Assignment 1: Transcribe the part of the article on Trump and Cuomo starting with "As numerous reports" and going on through "pandemic could have saved lives.".
Assignment 2: Pick up the article on Trump's clash with Cuomo over coronavirus lockdowns from where it stops and continue it.

Reading text:
((
The fallout from President Trump’s brazen assertion of what amounted to dictatorial power over the economy took on echoes of the American Revolution Tuesday morning as New York Gov. Andrew Cuomo warned Trump not to act like a “king” and Trump accused the governor of seeking “Independence.”
The latest eruption in Trump’s off-and-on war of words with Cuomo and other governors was prompted by the president’s insistence Monday that he had “total” authority to override any state, city or county that attempts to keep lockdown measures in place to control the spread of the coronavirus. Trump is eager to restart the nation’s economy, but governors — and some of the administration’s own medical experts — warn that moving too quickly could reignite the pandemic, which has shown signs of leveling off in recent days.
“We don’t have King Trump. We have President Trump,” Cuomo told CNN. “So the president should not even think of going there. That would be divisive and political, and it would be totally contrary to everything we have been trying to do by working in a cooperative fashion.”
Addressing both stay-at-home orders and another contentious issue between the federal government and the states, control over distribution of critically needed medical supplies, Cuomo said Trump had completely reversed his position from a few weeks ago, from leaving it up to the states to seeking complete control, calling it a “180” that made “no sense.”
Trump fired back shortly after with a tweet:
“Cuomo’s been calling daily, even hourly, begging for everything, most of which should have been the state’s responsibility, such as new hospitals, beds, ventilators, etc,” wrote Trump in a tweet Tuesday morning. “I got it all done for him, and everyone else, and now he seems to want Independence! That won’t happen!”
“The president is clearly spoiling for a fight,” said Cuomo later Tuesday during his daily press conference, but added he wasn’t interested. “Sometimes it … takes more strength, frankly, to walk away from a fight than engage it. The president will have no fight with me. I will not engage it.”
As numerous reports are published detailing the federal government’s failures in preparing for the coronavirus behind the scenes as Trump downplayed the disease publicly, the president has become increasingly agitated. During Monday’s briefing, Trump played a heavily edited video attempting to show his administration had always taken the coronavirus seriously. He called on Dr. Anthony Fauci to explain comments he made over the weekend implying that earlier mitigation efforts directed at the pandemic could have saved lives.
“Obviously, you could logically say that if you had a process that was ongoing and you started mitigation earlier, you could have saved lives. Obviously, no one is going to deny that,” Fauci told CNN’s Jake Tapper over the weekend. Trump called him to the microphone Monday to clarify that those remarks were not meant as criticism of the president.
))
Material provided:
((
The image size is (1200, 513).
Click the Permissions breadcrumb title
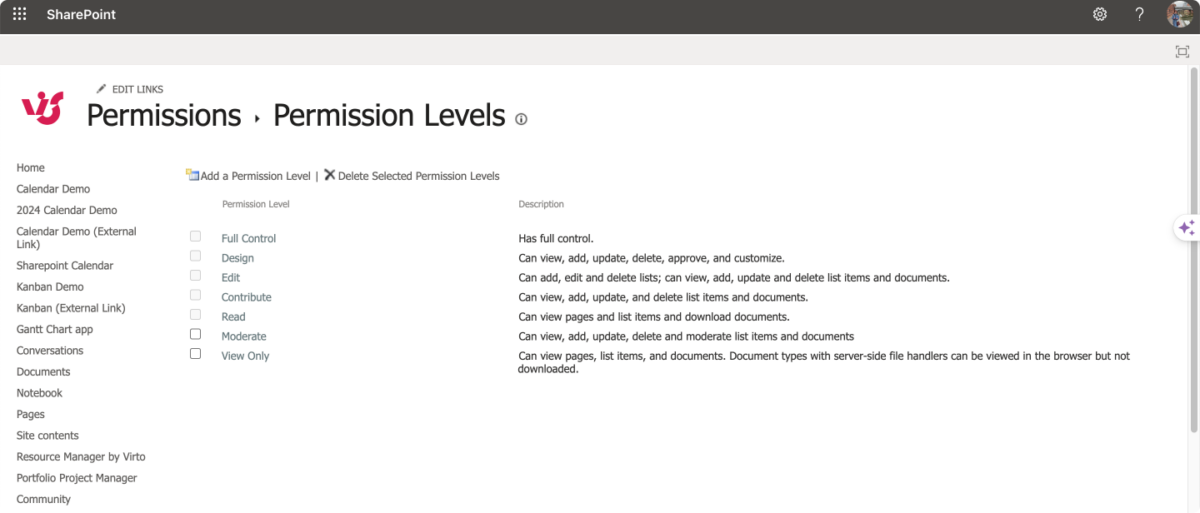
))
Answer section 1:
As numerous reports are published detailing the federal government’s failures in preparing for the coronavirus behind the scenes as Trump downplayed the disease publicly, the president has become increasingly agitated. During Monday’s briefing, Trump played a heavily edited video attempting to show his administration had always taken the coronavirus seriously. He called on Dr. Anthony Fauci to explain comments he made over the weekend implying that earlier mitigation efforts directed at the pandemic could have saved lives.

Answer section 2:
Trump, who has become increasingly aggressive in his assertion of personal power in recent weeks, went even further Monday, stating, “When somebody is the president of the United States, the authority is total. And that’s the way it’s got to be — it’s total. And the governors know that.” Trump has stated in recent days that even though there was no federally mandated shutdown and that the orders came from governors and mayors, there could be a federally mandated reopening.
Cuomo told NBC News that he would oppose any push from the federal government to reopen New York if public health experts said it was dangerous.
“If he says to me, ‘I declare it open,’ and that is a public health risk or it’s reckless with the welfare of the people of my state, I will oppose it,” Cuomo said in an interview on “Today.”
Cuomo wasn’t the only governor to push back against Trump’s insistence that he has the power to reopen the country. Gov. Chris Sununu of New Hampshire, a Republican, responded similarly on Monday.
“It was our call through executive order … to go to essential businesses only versus having to make the tough decision to shut down nonessential businesses to going to groups of 10 or less in terms of social meetings and things of that nature,” Sununu said in an interview with CNN. “What we did with restaurants with takeout orders. All of these are state executive orders, and so therefore it would be up to the state and the governor to undo a lot of that.”
Trump added a tweet where he likened himself to the captain of the ship and the country’s governors as mutineers against his authority.
Cuomo warned that a struggle between governors and the president would provoke “a constitutional crisis like you haven’t seen in decades, where states tell the federal government, ‘We’re not going to follow your order.’ It would be terrible for this country. It would be terrible for this president.”